Exercise goal:
Rewrite the lines from the one containing "Click the green" through the last line, replacing "Transfer Size" with "Content Type" and leaving everything else unchanged.

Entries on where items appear

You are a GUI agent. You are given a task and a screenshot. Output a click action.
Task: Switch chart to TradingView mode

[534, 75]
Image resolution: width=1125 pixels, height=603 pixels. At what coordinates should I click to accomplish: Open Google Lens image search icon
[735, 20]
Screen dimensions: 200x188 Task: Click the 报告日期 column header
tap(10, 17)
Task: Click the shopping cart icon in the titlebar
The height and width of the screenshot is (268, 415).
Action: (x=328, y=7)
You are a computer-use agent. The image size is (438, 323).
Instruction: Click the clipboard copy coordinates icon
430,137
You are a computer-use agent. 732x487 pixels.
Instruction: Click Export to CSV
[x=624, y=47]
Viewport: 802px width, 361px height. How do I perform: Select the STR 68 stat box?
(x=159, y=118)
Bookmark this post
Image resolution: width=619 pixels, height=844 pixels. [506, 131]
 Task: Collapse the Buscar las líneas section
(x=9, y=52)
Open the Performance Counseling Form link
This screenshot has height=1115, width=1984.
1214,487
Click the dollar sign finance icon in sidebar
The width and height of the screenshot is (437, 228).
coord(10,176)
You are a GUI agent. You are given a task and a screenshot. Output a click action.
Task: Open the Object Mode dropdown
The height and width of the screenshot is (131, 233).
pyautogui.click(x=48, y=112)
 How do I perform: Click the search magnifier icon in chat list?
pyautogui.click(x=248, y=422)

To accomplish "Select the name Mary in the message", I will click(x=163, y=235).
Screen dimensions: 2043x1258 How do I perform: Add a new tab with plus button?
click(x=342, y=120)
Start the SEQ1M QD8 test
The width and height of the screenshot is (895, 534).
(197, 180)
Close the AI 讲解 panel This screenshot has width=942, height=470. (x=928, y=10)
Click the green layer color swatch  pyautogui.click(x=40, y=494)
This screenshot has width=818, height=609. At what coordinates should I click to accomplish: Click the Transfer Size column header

Answer to the exercise:
Click the green layer color swatch  pyautogui.click(x=40, y=494)
This screenshot has width=818, height=609. At what coordinates should I click to accomplish: Click the Content Type column header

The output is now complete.